• **TASK BRIEF**: Reproduce verbatim the lines of the listing that begin at the line containing "At what coordinates should I click to accomplish: Select" and end with the line containing "click(x=1008, y=415)", including both of those lines.

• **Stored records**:

━━━━━━━━━━━━━━━━

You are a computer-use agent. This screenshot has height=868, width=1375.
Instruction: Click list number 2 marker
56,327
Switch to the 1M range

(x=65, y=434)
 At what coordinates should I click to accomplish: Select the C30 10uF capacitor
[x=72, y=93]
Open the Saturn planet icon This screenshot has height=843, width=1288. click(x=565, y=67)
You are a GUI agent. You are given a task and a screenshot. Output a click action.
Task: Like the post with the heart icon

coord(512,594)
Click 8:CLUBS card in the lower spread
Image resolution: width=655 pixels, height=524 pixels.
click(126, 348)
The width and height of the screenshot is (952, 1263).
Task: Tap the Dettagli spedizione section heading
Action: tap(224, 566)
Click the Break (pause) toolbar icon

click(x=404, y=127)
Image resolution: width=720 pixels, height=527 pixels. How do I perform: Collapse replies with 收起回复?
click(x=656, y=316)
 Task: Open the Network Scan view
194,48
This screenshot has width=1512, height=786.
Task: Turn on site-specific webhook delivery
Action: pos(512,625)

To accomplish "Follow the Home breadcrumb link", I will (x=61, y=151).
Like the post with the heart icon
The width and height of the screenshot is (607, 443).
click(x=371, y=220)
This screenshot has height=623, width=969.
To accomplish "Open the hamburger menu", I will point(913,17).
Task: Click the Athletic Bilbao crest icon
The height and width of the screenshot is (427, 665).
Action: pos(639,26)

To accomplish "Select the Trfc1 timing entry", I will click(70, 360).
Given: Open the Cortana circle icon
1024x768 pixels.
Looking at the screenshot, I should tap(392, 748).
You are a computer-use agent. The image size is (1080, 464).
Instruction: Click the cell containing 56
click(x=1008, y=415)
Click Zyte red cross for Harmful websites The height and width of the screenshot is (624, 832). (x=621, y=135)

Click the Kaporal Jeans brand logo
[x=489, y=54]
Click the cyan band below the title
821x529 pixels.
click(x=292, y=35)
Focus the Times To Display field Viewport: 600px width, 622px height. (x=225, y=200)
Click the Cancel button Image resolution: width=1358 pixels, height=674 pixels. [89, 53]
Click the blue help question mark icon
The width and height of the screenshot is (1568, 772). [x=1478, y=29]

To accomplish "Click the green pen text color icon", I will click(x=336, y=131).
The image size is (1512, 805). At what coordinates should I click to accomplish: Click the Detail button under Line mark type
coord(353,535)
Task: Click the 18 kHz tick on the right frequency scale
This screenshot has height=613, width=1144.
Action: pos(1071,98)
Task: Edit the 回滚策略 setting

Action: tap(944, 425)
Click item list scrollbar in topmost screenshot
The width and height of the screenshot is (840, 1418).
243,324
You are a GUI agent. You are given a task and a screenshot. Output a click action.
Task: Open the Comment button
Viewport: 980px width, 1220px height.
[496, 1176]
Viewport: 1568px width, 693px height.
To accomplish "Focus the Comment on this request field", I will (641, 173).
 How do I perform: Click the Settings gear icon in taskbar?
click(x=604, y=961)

━━━━━━━━━━━━━━━━

• **EXERCISE ANSWER**:
 At what coordinates should I click to accomplish: Select the C30 10uF capacitor
[x=72, y=93]
Open the Saturn planet icon This screenshot has height=843, width=1288. click(x=565, y=67)
You are a GUI agent. You are given a task and a screenshot. Output a click action.
Task: Like the post with the heart icon

coord(512,594)
Click 8:CLUBS card in the lower spread
Image resolution: width=655 pixels, height=524 pixels.
click(126, 348)
The width and height of the screenshot is (952, 1263).
Task: Tap the Dettagli spedizione section heading
Action: tap(224, 566)
Click the Break (pause) toolbar icon

click(x=404, y=127)
Image resolution: width=720 pixels, height=527 pixels. How do I perform: Collapse replies with 收起回复?
click(x=656, y=316)
 Task: Open the Network Scan view
194,48
This screenshot has width=1512, height=786.
Task: Turn on site-specific webhook delivery
Action: pos(512,625)

To accomplish "Follow the Home breadcrumb link", I will (x=61, y=151).
Like the post with the heart icon
The width and height of the screenshot is (607, 443).
click(x=371, y=220)
This screenshot has height=623, width=969.
To accomplish "Open the hamburger menu", I will point(913,17).
Task: Click the Athletic Bilbao crest icon
The height and width of the screenshot is (427, 665).
Action: pos(639,26)

To accomplish "Select the Trfc1 timing entry", I will click(70, 360).
Given: Open the Cortana circle icon
1024x768 pixels.
Looking at the screenshot, I should tap(392, 748).
You are a computer-use agent. The image size is (1080, 464).
Instruction: Click the cell containing 56
click(x=1008, y=415)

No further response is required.